Predicted band size : 35 kDa
Observed band size : 35 kDa
Additional bands at : 17 kDa (possible cross reactivity).

ab17347 recognises histone H1 tri methyl K25 in HeLa nuclear (lane1) and whole cell (lane2) lysates at 35 kDa. The signal is efficiently blocked using the immunizing histone H1 tri methyl K25 peptide (lanes3-4) but not the corrseponding unmodified peptide (lanes5-6) or histone H1 di methyl K25 peptide (lanes7-8).

ab17347 also appears to recognise other bands between 34 kDa and 37 kDa, which are attributed to the antibody recognising other isoforms of histone H1.

The strong signal at 17 kDa is attributed methylated histone H3.

  Immunohistochemistry (Formalin/PFA-fixed paraffin-embedded sections) - Histone H1 (tri methyl K25) antibody (ab17347)

Image courtesy of Human Protein Atlas

ab17347 staining histone H1 tri methyl K25 in female cerebellum, showing a distinct and strong staining pattern at cells in the granular and molecular layers. Paraffin embedded human skin tissue was incubated with ab17347(1/300 dilution) for 30 mins at room temperature. Antigen retrieval was performed by heat induction in citrate buffer pH 6.

ab17347 was tested in a tissue microarray (TMA) containing a wide range of normal and cancer tissues as well as a cell microarray consisting of a range of commonly used, well characterised human cell lines. Further results for this antibody can be found at www.proteinatlas.org

  Immunocytochemistry/ Immunofluorescence - Histone H1 (tri methyl K25) antibody (ab17347)
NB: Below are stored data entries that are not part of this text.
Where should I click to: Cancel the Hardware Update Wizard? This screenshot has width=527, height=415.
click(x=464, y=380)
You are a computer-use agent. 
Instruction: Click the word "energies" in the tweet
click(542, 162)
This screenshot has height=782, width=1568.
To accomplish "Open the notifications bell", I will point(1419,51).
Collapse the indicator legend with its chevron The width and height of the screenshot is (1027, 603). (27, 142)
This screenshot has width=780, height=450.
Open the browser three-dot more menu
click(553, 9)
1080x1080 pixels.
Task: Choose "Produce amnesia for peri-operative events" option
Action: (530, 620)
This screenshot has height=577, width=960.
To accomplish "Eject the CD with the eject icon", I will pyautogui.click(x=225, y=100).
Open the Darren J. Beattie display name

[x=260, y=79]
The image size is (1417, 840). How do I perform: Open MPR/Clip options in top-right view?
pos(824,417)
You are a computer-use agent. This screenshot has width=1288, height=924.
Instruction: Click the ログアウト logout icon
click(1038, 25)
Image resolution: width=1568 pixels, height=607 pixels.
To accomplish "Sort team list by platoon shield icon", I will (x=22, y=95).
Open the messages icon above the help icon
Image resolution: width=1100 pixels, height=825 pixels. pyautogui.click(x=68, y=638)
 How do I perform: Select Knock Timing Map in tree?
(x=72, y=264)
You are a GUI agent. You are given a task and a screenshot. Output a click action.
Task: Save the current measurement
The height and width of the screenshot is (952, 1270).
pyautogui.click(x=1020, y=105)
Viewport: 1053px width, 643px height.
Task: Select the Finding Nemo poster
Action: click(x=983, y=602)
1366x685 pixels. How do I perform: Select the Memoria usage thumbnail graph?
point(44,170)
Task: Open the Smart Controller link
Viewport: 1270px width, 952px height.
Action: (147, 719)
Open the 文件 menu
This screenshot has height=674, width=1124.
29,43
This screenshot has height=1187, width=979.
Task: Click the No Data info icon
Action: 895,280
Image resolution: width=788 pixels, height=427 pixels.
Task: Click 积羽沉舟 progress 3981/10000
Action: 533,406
ICC/IF image of ab17347 stained human HepG2 cells. The cells were methanol fixed (5 min), permabilised in 0.1% PBS-Tween (20 min) and incubated with the antibody (ab17347, 1µg/ml) for 1h at room temperature. 1%BSA / 10% normal goat serum / 0.3M glycine was used to block non-specific protein-protein interactions. The secondary antibody (green) was Alexa Fluor® 488 goat anti-rabbit IgG (H+L) used at a 1/1000 dilution for 1h. Alexa Fluor® 594 WGA was used to label plasma membranes (red). DAPI was used to stain the cell nuclei (blue). This antibody also gave a positive IF result in HeLa, HEK 293, MCF7 cells.